The required output is the exact sequence of lines from the line holding "kwietnia (1285, 773)" to the end of the records, inclusive.

SOURCE MATERIAL:
────────────────────

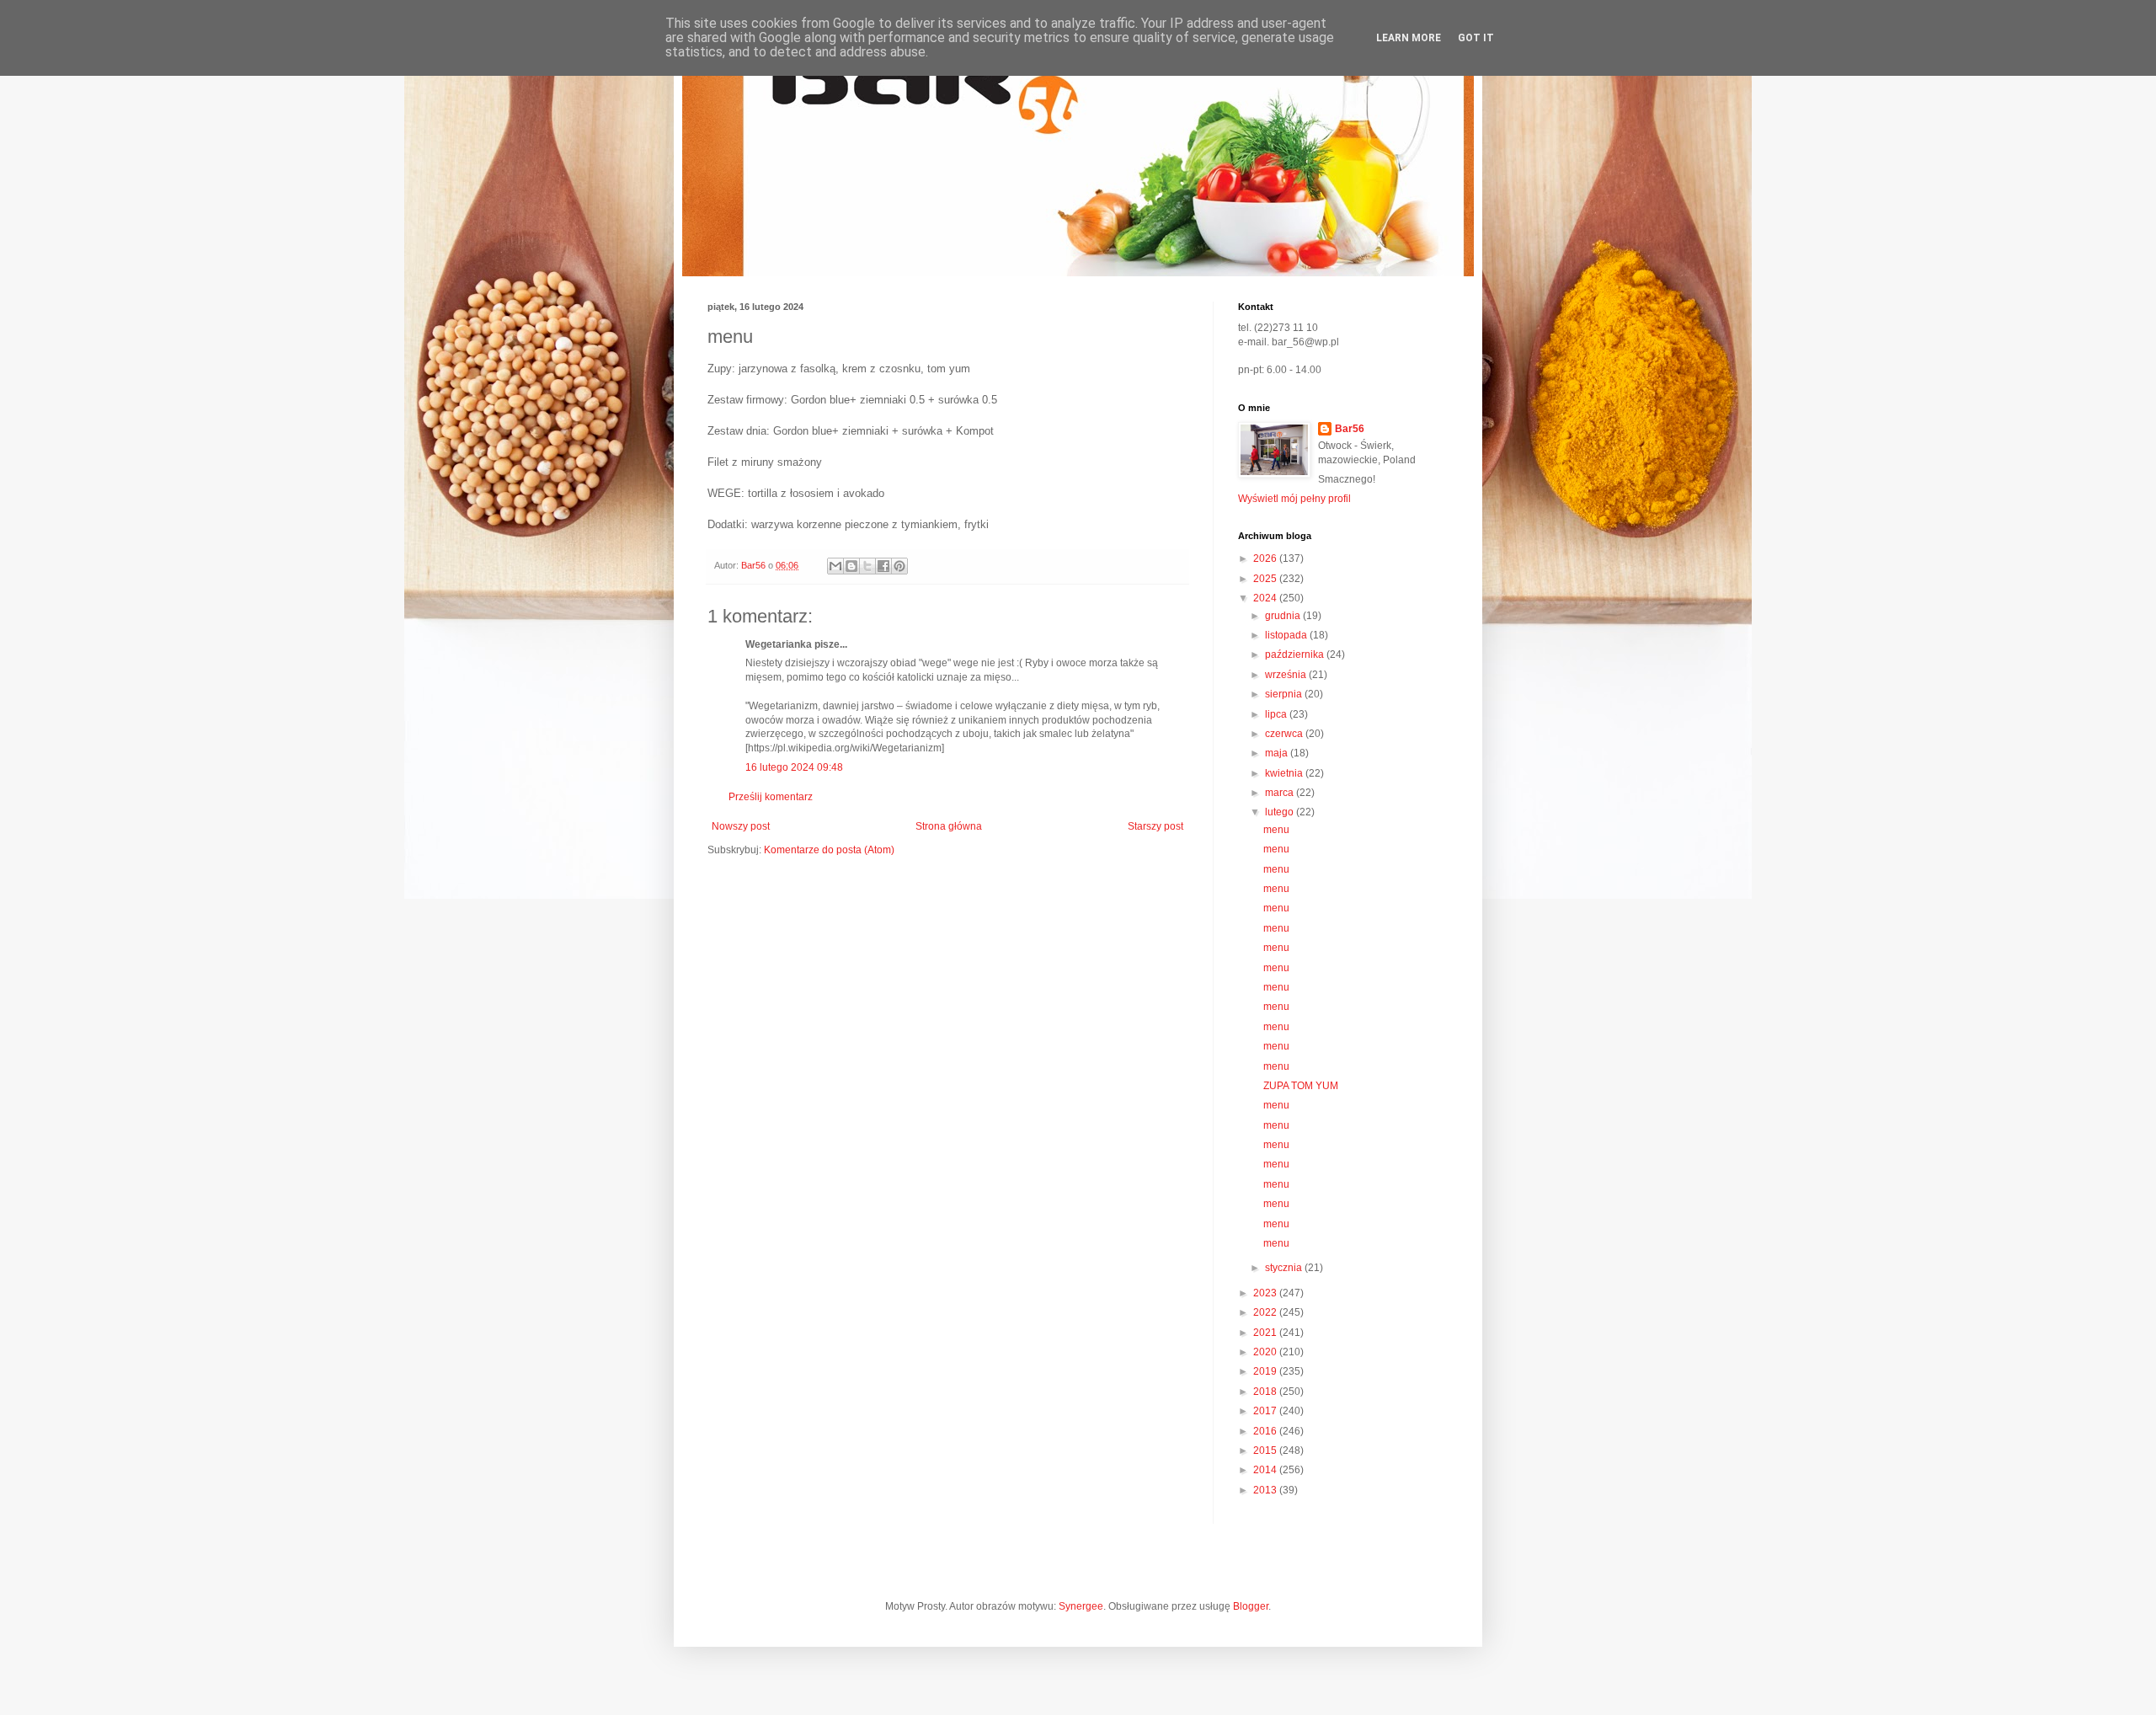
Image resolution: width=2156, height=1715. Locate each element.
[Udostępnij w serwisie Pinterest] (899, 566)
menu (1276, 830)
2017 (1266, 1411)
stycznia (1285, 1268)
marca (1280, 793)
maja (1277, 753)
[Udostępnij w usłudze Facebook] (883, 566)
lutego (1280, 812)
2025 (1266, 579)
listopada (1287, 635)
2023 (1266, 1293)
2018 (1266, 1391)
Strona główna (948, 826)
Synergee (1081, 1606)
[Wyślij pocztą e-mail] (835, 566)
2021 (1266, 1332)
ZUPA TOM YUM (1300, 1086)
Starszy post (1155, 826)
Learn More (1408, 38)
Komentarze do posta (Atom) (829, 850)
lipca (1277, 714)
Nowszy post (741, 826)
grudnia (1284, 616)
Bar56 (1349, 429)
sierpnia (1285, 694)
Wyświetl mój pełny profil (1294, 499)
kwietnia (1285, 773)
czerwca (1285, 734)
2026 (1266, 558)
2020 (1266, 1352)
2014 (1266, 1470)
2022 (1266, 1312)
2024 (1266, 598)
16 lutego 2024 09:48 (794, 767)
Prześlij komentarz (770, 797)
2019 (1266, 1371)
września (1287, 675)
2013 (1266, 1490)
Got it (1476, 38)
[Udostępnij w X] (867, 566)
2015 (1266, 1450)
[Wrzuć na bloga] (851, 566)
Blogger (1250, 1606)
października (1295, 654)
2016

────────────────────

YOUR RESPONSE:
kwietnia (1285, 773)
czerwca (1285, 734)
2026 (1266, 558)
2020 (1266, 1352)
2014 (1266, 1470)
2022 (1266, 1312)
2024 (1266, 598)
16 lutego 2024 09:48 (794, 767)
Prześlij komentarz (770, 797)
2019 (1266, 1371)
września (1287, 675)
2013 (1266, 1490)
Got it (1476, 38)
[Udostępnij w X] (867, 566)
2015 (1266, 1450)
[Wrzuć na bloga] (851, 566)
Blogger (1250, 1606)
października (1295, 654)
2016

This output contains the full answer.